Along similar lines, this Article examines what people said about the law, not what they privately thought about it. 37 Of course, public statements do not necessarily capture what people really think. For instance, judges who disagree with existing precedent might try to move doctrine incrementally rather than reveal their views all at once. And perhaps what judges think is what really counts as “the law.” 38 This Article does not take a side in that jurisprudential debate. 39 But it does take a surface-level view of doctrine, focusing on legal rhetoric. Doing so has limits, but it should still be of value to a wide range of scholars and jurists.

So far, this framing may seem familiar, and perhaps even old fashioned. 40 But this Article departs from traditional doctrinal scholarship by treating the internal perspective itself as being fluid, not fixed. Most doctrinal histories retell the “official story” in our terms—explicitly focusing on Supreme Court opinions and implicitly adopting modern attitudes about the nature of constitutional rights. 41 By contrast, my goal is to analyze whatever materials political and legal elites previously considered authoritative and to analyze those materials using their interpretive assumptions, not ours.

For that reason, this Article evaluates different types of sources over time. To recover attitudes about expressive freedom in the nation’s first century, it examines a wide range of evidence, including the political and philosophical ideas that undergirded how Americans thought about rights. As the narrative moves into the twentieth century, it begins to concentrate on state and federal judicial decisions. And by the 1930s, the focus is almost entirely on U.S. Supreme Court opinions. That evidentiary shift is deliberate and tracks with changes in the way that American elites conventionally thought about the authority to interpret and enforce rights.

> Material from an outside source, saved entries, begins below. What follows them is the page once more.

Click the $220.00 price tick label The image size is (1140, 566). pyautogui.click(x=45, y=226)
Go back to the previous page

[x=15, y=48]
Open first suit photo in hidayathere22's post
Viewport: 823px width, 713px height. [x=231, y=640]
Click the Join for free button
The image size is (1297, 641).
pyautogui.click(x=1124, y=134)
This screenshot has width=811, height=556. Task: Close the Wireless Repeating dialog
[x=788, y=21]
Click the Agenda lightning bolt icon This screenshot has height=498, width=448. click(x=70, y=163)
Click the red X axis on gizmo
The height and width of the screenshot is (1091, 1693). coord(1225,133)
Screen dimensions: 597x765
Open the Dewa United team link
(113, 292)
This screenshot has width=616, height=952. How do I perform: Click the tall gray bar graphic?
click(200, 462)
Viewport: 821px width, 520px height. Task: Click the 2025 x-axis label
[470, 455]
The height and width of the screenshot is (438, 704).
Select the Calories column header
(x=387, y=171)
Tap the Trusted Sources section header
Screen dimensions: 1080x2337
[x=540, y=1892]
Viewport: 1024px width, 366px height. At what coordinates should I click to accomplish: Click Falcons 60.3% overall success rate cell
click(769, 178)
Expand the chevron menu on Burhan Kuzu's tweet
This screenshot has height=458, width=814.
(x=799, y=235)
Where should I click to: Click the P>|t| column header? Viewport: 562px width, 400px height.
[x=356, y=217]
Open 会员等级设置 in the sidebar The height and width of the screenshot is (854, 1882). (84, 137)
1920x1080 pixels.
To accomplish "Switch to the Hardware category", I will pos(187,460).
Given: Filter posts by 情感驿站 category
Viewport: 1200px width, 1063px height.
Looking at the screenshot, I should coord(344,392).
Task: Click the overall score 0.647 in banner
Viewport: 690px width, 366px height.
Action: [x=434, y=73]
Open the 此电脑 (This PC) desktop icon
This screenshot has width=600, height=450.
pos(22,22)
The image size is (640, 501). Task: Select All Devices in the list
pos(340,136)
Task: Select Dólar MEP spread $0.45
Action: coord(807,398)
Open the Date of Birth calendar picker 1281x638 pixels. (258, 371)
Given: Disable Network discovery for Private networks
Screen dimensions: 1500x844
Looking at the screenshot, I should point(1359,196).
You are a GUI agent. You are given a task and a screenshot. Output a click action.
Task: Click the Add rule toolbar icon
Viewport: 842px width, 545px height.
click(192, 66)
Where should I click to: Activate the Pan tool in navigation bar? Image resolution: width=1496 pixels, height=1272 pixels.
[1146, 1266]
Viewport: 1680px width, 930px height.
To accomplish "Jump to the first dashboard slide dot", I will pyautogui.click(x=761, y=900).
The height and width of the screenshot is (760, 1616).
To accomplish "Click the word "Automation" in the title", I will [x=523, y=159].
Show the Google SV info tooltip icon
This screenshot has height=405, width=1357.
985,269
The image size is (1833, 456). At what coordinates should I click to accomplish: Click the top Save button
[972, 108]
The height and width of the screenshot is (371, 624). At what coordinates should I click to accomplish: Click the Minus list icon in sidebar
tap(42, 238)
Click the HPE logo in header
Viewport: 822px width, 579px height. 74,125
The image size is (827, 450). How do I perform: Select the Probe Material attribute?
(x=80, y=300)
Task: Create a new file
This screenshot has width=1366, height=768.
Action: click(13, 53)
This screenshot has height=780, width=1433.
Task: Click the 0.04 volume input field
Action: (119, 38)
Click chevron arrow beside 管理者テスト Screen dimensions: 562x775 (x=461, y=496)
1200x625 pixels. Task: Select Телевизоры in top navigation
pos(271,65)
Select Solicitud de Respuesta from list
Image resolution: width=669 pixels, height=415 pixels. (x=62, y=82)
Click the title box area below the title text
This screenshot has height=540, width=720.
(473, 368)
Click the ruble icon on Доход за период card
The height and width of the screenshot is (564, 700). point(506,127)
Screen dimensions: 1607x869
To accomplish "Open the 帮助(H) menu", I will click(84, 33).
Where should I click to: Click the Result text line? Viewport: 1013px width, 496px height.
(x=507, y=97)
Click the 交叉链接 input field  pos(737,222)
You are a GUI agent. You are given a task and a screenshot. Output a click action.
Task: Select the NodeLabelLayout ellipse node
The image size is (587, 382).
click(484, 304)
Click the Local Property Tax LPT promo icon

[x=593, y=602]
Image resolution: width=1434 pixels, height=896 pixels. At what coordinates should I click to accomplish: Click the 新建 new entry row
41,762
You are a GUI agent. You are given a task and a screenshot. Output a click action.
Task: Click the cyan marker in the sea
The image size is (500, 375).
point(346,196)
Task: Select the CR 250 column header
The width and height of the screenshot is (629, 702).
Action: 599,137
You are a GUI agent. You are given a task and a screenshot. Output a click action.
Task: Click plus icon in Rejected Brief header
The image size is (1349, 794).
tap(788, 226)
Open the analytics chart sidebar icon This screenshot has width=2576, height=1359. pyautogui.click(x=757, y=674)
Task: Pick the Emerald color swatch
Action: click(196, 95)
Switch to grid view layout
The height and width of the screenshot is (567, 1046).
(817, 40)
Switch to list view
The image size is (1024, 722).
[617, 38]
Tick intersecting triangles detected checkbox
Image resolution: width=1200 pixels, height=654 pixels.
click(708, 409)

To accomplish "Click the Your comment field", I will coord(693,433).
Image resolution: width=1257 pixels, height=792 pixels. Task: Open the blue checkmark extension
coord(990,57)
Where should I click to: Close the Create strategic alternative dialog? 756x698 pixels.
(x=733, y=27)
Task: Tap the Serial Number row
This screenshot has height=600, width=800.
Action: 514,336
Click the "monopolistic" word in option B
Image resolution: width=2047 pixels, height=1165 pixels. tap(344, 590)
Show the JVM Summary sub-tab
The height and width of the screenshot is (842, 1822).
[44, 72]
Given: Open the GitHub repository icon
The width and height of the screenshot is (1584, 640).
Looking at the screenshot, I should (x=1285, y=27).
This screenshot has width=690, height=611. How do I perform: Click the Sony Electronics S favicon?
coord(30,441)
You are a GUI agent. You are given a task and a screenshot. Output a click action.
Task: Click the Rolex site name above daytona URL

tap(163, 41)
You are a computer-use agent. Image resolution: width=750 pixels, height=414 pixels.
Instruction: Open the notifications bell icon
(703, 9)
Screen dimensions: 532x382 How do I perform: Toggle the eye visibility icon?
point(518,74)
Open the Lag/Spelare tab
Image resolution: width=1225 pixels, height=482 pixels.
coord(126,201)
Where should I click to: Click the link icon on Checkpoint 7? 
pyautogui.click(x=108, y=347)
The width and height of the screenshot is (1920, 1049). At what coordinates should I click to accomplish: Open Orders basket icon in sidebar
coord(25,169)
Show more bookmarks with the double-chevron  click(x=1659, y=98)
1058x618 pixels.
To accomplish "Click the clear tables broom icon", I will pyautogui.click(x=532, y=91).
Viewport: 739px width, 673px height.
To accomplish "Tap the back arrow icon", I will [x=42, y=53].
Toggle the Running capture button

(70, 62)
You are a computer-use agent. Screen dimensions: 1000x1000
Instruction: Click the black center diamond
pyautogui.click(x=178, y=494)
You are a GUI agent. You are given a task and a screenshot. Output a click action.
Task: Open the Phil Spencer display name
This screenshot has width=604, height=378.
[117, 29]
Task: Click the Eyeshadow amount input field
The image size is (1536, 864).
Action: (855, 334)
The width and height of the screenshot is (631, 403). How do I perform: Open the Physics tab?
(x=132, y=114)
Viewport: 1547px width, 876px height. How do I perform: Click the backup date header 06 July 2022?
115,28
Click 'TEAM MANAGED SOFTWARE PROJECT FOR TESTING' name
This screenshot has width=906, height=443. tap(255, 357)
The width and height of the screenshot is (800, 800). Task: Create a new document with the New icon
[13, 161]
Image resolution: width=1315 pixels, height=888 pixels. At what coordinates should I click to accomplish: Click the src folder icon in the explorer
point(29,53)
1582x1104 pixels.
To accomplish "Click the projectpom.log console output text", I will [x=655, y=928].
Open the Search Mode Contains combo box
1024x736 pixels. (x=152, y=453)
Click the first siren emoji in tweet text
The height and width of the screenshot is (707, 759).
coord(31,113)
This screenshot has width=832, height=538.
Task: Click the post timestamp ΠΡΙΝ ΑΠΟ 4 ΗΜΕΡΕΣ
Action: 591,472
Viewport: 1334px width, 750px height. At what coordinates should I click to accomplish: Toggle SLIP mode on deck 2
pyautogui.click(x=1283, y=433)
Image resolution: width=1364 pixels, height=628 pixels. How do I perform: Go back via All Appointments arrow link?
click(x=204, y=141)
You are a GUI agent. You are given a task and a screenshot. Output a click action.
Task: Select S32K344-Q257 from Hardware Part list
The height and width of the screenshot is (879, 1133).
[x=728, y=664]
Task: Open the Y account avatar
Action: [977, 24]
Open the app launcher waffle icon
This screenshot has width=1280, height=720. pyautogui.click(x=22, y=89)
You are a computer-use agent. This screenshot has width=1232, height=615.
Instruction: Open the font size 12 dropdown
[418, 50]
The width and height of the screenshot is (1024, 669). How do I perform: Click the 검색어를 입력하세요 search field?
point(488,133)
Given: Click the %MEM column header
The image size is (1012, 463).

This methodology thus dovetails with my broader goal of showing that the histories of expressive freedom and fundamental rights are interconnected. The early twentieth century witnessed a revolution in views about the nature of rights—where they came from; the identity of their interpretive guardians; their means of enforcement; and their relationship to history, the common law, and morality. In order to understand the way that internal views of expressive freedom were shifting, then, we also need to recognize how the interpretive lens was changing. To borrow from Jonathan Gienapp, we cannot “keep[] the structure of [legal] conventions constant between present and past while merely filling in that structure with discreet component content [about particular doctrines].” 42 And that is especially true with respect to rights.

Doctrinal genealogies of this sort can be especially valuable in opening our eyes to new ways of thinking about topics that we otherwise tend to view uncritically. 43 Today, our understandings of expressive freedom and of rights are so infused with ideas of neutrality that those who dissent from the modern orthodoxy are often portrayed as challenging the very concept of free speech or the very concept of rights. Tracing doctrinal genealogies from an internal standpoint can at least free our minds from this type of liberal essentialism. 44

At the same time, doctrinal genealogies have limits as methods of critique. For example, this Article does not explore the causes or effects of neutrality, and therefore it cannot address the ways that neutrality might perpetuate or alleviate longstanding social or political inequalities. 45 Indeed, it does not aspire to be a critique of neutrality at all. The current liberal order may well be worth keeping. But this Article does challenge the notion that neutrality was baked into the core of the First Amendment and the very definition of rights from the beginning. American law did not, in fact, fully embrace these ideas until well into the twentieth century.